Мне не повезло, что глухота приключилась как раз в ту пору, когда я обнаружила у себя клитор.
Миссис У. была крайне старомодна. Она знала, что от мастурбации можно ослепнуть, так что легко сделала вывод, что и оглохнуть тоже можно.
Я подумала, что это несправедливо: многие наши знакомые носили слуховые аппараты и очки.
В городской библиотеке был целый раздел с книгами, напечатанными крупным шрифтом. Я заметила, что он находится возле кабинок для индивидуальной работы. Предположительно, одно вело к другому.
В конце концов выяснилось, что ни Иисус, ни Сатана не затыкали мне уши: мне было необходимо удалить аденоиды. Винить приходилось лишь мою низменную натуру.
Мать привела меня в больницу и устроила в детской палате, а я тут же вылезла из кровати с высоким бортиком и побежала за ней.
Она шествовала впереди – в кримпленовом пальто, высокая, грузная, от всех обособленная, и я до сих пор помню блестящий линолеум и как на нем разъезжались босые ноги.
Паника. Я и сейчас чувствую ее в теле. Должно быть, я решила, что она отдала меня обратно, чтобы меня удочерил кто-то другой.

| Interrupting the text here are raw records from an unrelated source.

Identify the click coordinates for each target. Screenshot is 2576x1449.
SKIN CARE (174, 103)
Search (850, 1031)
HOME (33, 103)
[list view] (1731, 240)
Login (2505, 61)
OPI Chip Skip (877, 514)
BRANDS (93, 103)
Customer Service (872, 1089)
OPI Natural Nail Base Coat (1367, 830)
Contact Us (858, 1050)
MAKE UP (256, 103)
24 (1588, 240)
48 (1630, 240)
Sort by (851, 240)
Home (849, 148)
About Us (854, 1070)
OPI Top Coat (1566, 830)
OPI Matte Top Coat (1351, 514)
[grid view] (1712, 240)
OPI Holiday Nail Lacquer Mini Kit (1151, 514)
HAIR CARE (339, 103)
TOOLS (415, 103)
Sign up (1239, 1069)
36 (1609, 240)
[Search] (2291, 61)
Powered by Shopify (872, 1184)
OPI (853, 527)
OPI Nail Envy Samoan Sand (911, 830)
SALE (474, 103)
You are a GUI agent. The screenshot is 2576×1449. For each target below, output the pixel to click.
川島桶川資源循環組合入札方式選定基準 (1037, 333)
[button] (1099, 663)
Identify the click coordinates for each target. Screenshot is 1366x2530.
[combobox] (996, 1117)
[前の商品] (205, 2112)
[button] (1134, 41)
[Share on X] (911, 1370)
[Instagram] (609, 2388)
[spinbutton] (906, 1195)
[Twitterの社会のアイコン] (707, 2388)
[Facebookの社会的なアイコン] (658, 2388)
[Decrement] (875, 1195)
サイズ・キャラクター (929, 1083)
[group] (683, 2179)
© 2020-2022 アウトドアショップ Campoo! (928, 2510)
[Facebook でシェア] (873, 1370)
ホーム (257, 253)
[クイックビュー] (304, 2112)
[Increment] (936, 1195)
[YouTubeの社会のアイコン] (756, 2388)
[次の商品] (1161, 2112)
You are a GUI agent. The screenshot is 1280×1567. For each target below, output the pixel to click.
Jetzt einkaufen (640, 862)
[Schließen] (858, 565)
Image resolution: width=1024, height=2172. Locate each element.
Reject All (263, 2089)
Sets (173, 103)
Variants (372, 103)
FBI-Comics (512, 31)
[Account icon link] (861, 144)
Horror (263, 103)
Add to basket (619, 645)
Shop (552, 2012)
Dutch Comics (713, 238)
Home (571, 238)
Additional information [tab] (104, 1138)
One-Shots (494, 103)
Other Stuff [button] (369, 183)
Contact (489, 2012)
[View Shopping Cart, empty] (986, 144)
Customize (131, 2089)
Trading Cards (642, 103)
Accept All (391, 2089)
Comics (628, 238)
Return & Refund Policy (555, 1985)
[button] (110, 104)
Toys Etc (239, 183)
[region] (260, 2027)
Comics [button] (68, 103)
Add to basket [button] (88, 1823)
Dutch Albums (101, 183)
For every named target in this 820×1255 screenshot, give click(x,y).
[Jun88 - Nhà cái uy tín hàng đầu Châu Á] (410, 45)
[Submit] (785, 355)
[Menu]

Я помню этот день в больнице и как мне дали обезболивающее, а я начала сочинять историю о зайчике, у которого не было меха. Мама укутала его в расшитую бисером шубку, но ее стащила ласка, а на дворе стояла зима…
Надо будет как-нибудь дописать эту сказку…
Лишь спустя долгое время я узнала, что есть два вида письма: одно пишешь ты, другое пишет тебя. И второе – опасно. Ты попадаешь туда, куда не собиралась заходить. Ты всматриваешься в то, на что смотреть не хотела.
После случая с аденоидами и зайчиком я наконец пошла в школу – на год позже, чем следовало. Я очень беспокоилась, потому что мать называла школу Рассадником Заразы – и когда я спросила ее, что такое «рассадник», она ответила, что так бы выглядела наша сточная труба, если бы она не заливала туда хлорку.
Она запретила мне водиться с другими детьми, которые, по-видимому, выжили после хлорки – такие они были бледные.
Я умела читать, писать и складывать – а больше в школе мы ничем и не занимались. Но несмотря на свои знания, оценки я получала дурные: детям, которые дурно себя ведут, ставят дурные оценки. На меня наклеили ярлык дурного ребенка, и я смирилась с этим. Лучше быть хоть кем-то, чем совсем никем.
Чаще всего я рисовала ад и приносила рисунки домой, чтобы мама могла полюбоваться. Вот очень хороший способ изобразить ад: раскрасьте лист бумаги всеми цветами радуги, а сверху затрите всё черным восковым мелком. Затем возьмите булавку и рисуйте, процарапывая верхний слой. Из-под черного проступят остальные цвета. Впечатляюще и эффективно. В особенности для потерянных душ.
Когда я спалила игрушечную кухню и меня с позором выгнали из подготовительной школы, директриса – она всегда была в черном твидовом костюме, потому что носила траур по Шотландии[10], – сказала матери, что у меня есть склонность к доминированию и агрессии.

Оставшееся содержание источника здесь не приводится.